Выставка в Петропавловке сосредоточена в основном на петербургском периоде Фомина. Построенное (дача Половцева на Каменном острове, дом Абамелек-Лазарева на Мойке, доходные дома в переулке Каховского, разбивка сквера на Марсовом поле) и еще больше непостроенное (мощный градостроительный проект "Нового Петербурга" на острове Голодай, монументальный конкурсный проект Николаевского вокзала, феерический амфитеатр Дворца рабочих) — это очень разные по языку, амбициям, назначению работы, но по большому счету это один текст. И там, где царит орнамент, и там, где палладианство возведено в степень, и там, где чистота классических линий способна править бал на огромной, почти плоской на первый взгляд и захламленной окнами десятков квартир стене,— везде есть соблюдение главной заповеди идеальной, по Фомину, архитектуры: это "холодная, чистая, абсолютная красота".

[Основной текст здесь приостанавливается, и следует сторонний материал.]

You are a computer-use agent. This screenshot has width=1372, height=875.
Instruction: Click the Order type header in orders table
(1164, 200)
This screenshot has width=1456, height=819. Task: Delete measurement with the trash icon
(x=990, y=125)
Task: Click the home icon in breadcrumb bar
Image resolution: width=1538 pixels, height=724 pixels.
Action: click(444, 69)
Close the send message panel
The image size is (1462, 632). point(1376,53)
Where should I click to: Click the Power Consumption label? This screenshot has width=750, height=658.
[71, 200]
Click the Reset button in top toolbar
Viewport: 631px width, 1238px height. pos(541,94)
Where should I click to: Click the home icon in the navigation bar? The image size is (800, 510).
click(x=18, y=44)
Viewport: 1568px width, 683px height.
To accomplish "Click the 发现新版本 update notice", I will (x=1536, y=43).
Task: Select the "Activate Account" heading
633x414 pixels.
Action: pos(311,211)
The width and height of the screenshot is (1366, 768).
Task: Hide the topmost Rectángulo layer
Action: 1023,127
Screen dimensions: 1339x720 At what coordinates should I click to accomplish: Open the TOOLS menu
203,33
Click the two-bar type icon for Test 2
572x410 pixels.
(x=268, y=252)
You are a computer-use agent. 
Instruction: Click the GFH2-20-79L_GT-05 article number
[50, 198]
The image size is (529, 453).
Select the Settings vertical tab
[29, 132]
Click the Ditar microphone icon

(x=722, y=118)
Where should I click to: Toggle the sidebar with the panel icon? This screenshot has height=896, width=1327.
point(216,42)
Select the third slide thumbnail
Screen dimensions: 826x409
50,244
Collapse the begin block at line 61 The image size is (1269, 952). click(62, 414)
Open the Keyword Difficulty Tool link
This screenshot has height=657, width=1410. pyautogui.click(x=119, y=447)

Дальше будет Москва. Будет "пролетарская классика" 1920-х с ее "красной дорикой", будет какая-то почти пиранезиевская гигантомания проектов 30-х. В Музее истории Санкт-Петербурга эта часть наследия архитектора практически отсутствует и идет лишь фоном памяти знатоков. Для юбилейной выставки такая вынужденная избирательность сюжета, может быть, и недостаток. А вот для редкого вообще-то в Питере серьезного разговора о старом и новом в архитектуре — в самый раз. Архитектура Фомина — это всегда разговор с классикой на равных, без заигрывания и столь ненавидимого им "кривлянья". Он и его ученики были носителями этого способа общения. Сегодня в Петербурге он практически утерян. То есть разговоров о "сохранении петербургского стиля" много, а на выходе все больше какие-то ордерные уродцы. Новая неоклассика в чистейшем своем изводе в 2000-х объявилась скорее в Москве — там, где Фомин оплакивал падение "под ломом каменщика последних величественных памятников блестящей эпохи русской архитектуры". Здесь у иных мастеров "холодная, чистая, абсолютная красота" классицизма осталась в крови. Петербургская же архитектурная кровь разжижена до безобразия. Последним Росси этого вообще-то провоцирующего на подобное россиевскому обращению с плоским пространством данных болот города оказался именно Иван Фомин. Только глядя на его римский по духу и парижский по размаху проект, не надо вспоминать, что построено на том острове Голодай сегодня. Пользуясь риторикой Фомина, как будто построено все это "для современного измельчавшего, огрубевшего поколения людей".